● Exercise requirements:
Exactly reproduce the lines from the line bearing "This screenshot has" through the end of the listing, inclusive of both; pictures are to be omitted.
------------------------------------
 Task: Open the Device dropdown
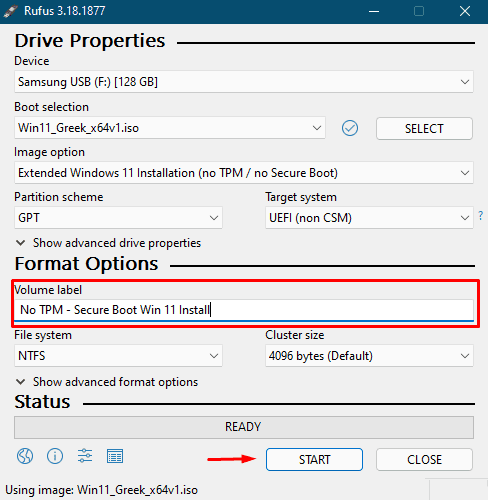244,82
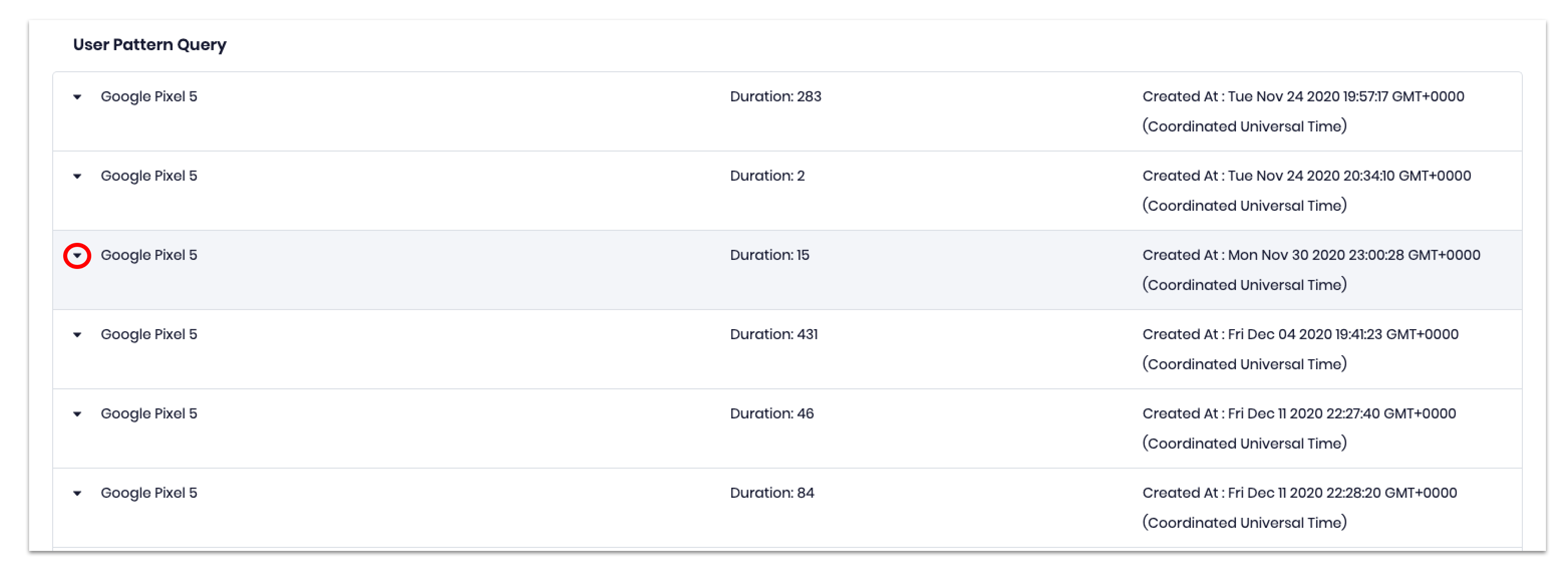Select Google Pixel 5 label created Dec 04

pyautogui.click(x=149, y=334)
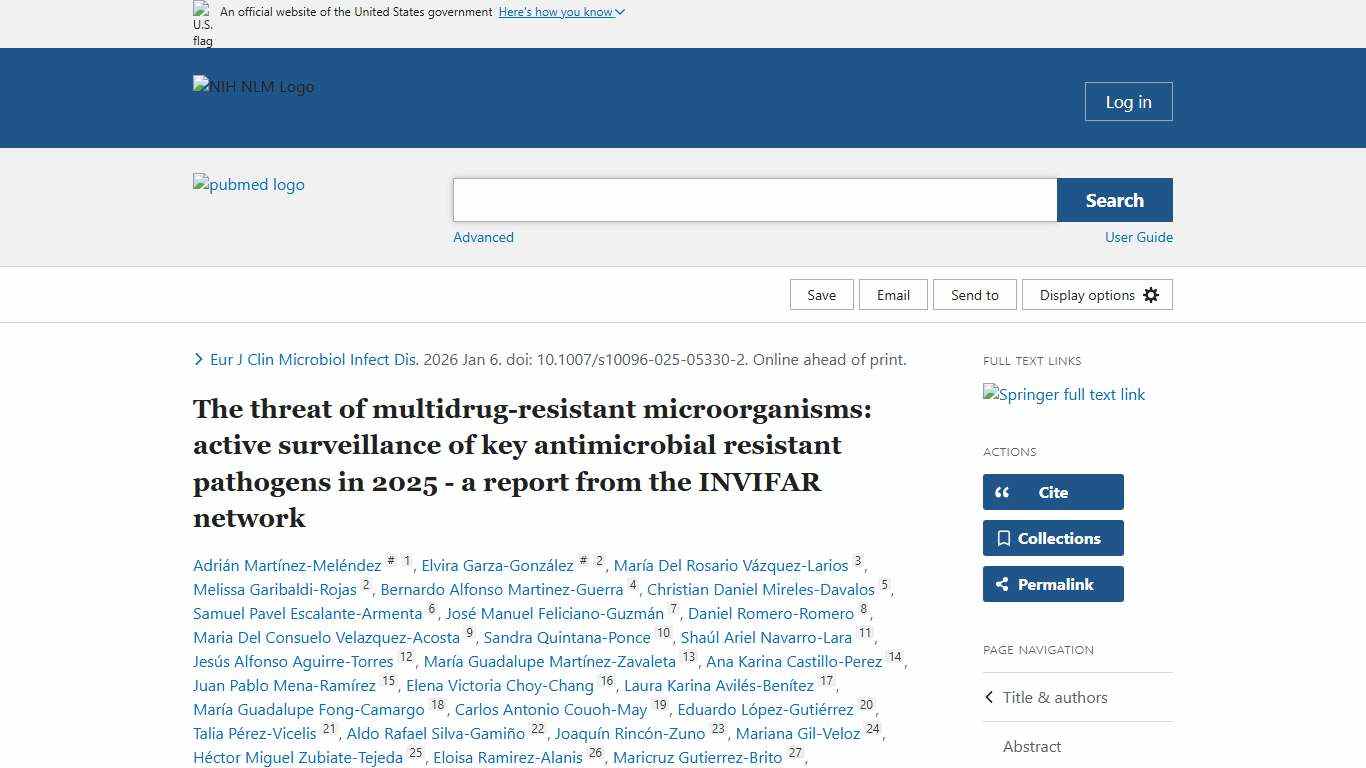Jump to Abstract in page navigation

coord(1032,746)
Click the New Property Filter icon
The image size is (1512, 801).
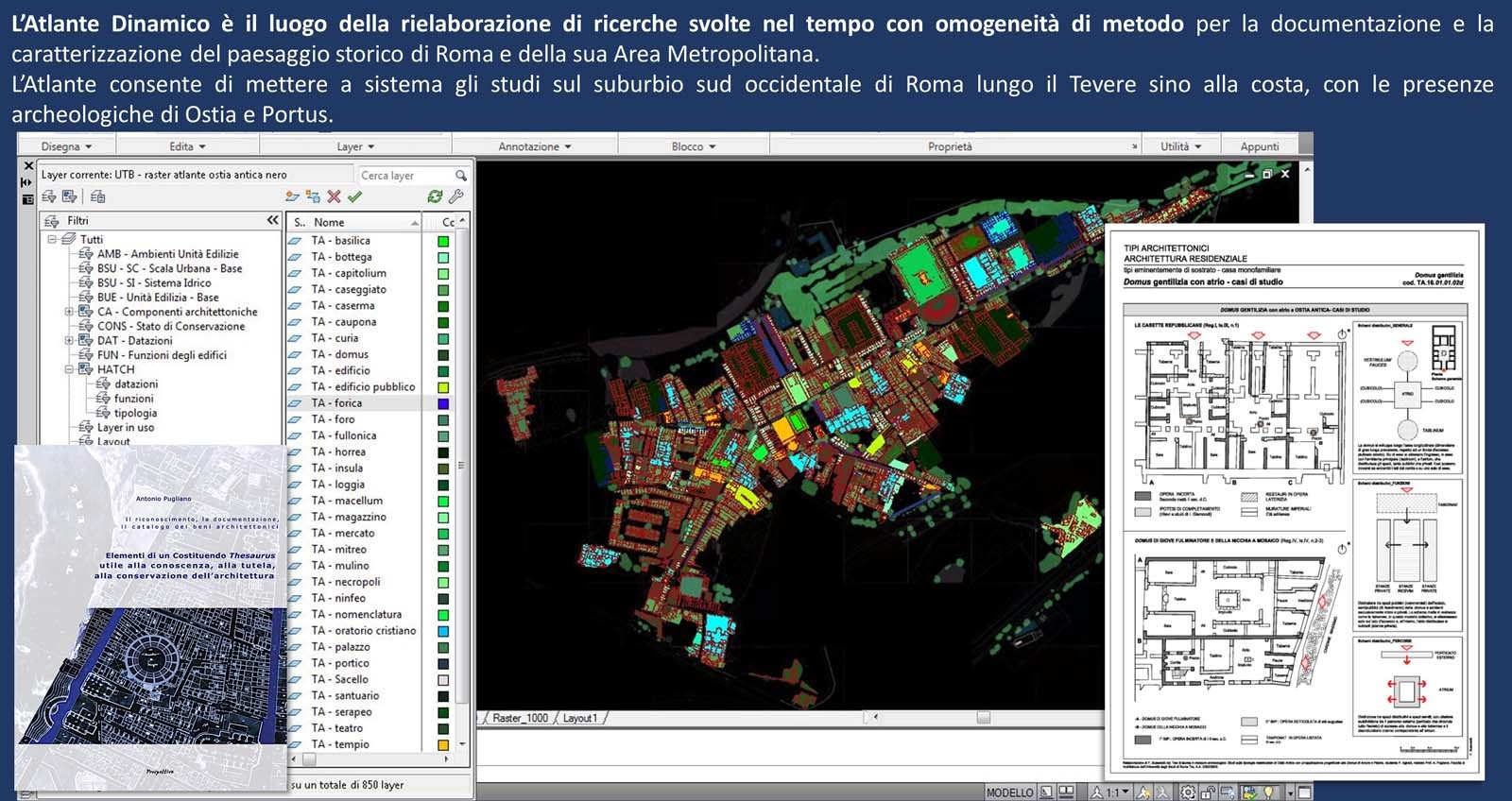[x=49, y=196]
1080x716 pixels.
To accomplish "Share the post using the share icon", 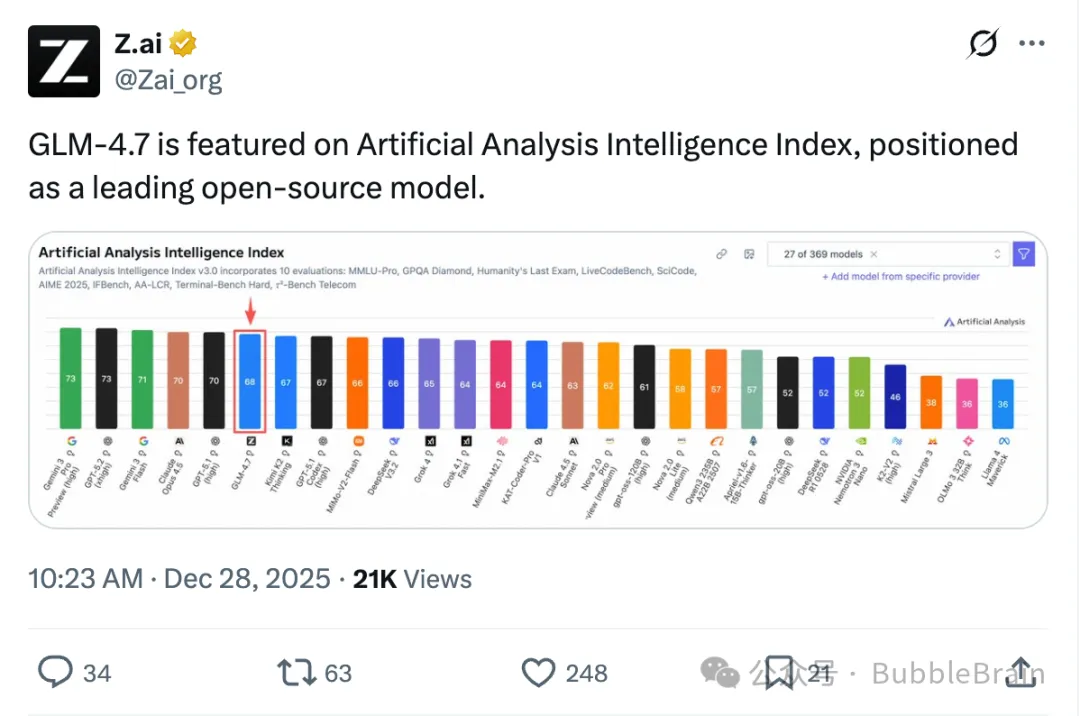I will point(1021,672).
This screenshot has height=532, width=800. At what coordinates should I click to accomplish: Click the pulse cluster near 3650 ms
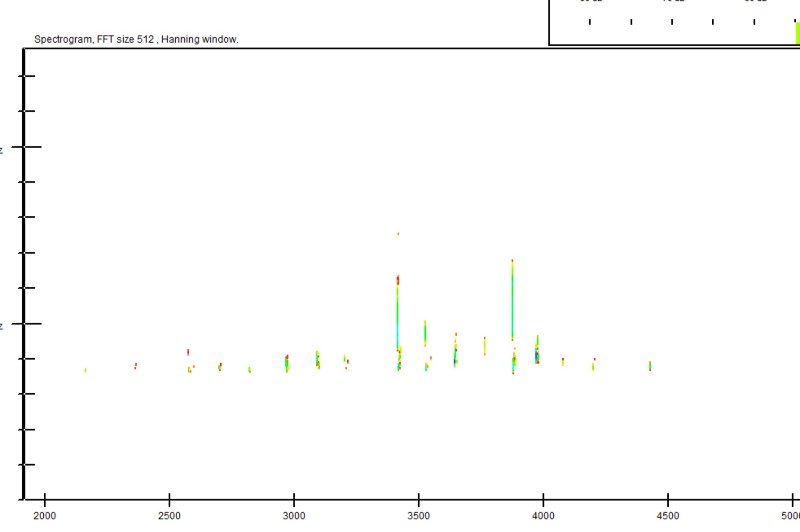click(455, 350)
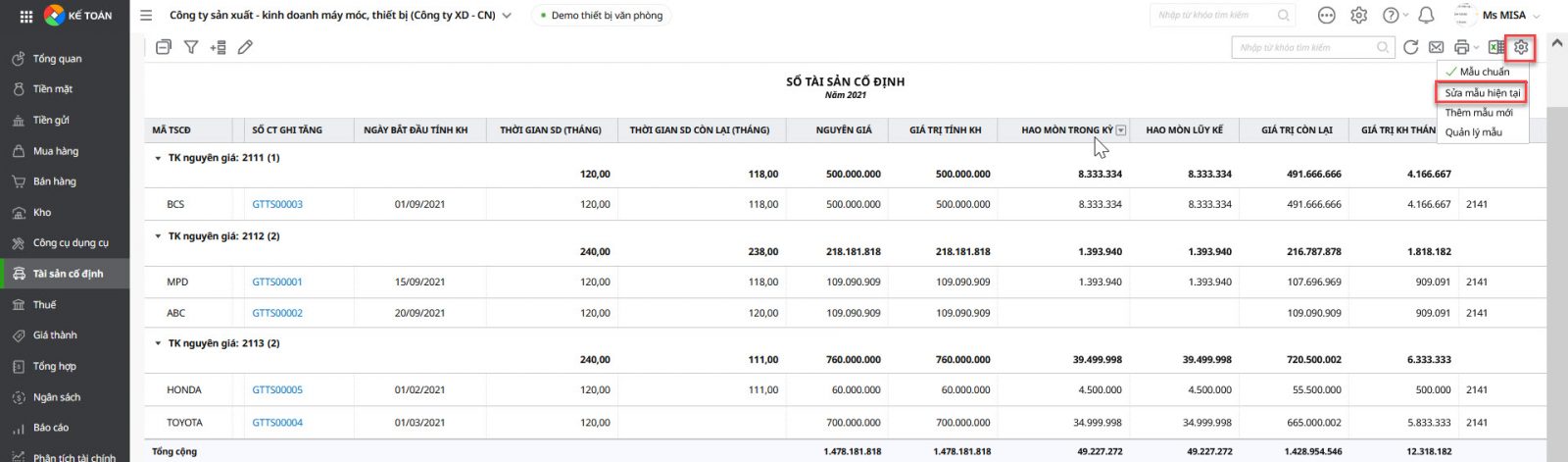Image resolution: width=1568 pixels, height=462 pixels.
Task: Open voucher link GTTS00003
Action: [277, 204]
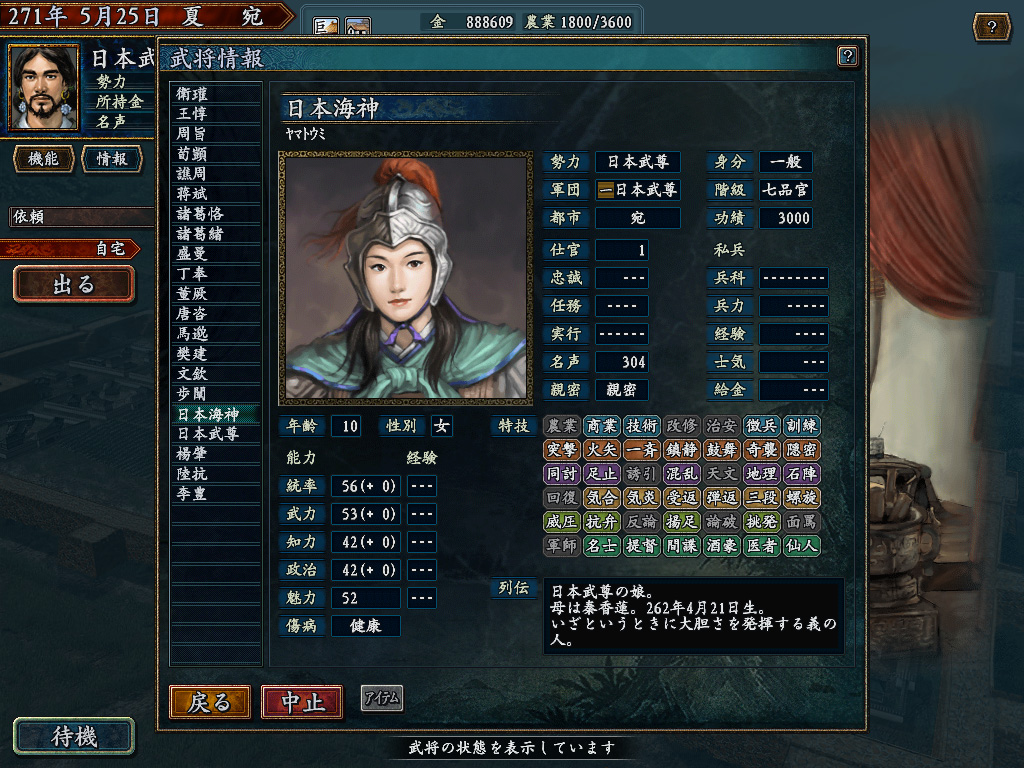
------------------------------------
● Exercise result:
This screenshot has height=532, width=800. At what coordinates should I click to accomplish: Click the pulse cluster near 3650 ms
click(455, 350)
Image resolution: width=1568 pixels, height=462 pixels.
Task: Open voucher link GTTS00003
Action: [277, 204]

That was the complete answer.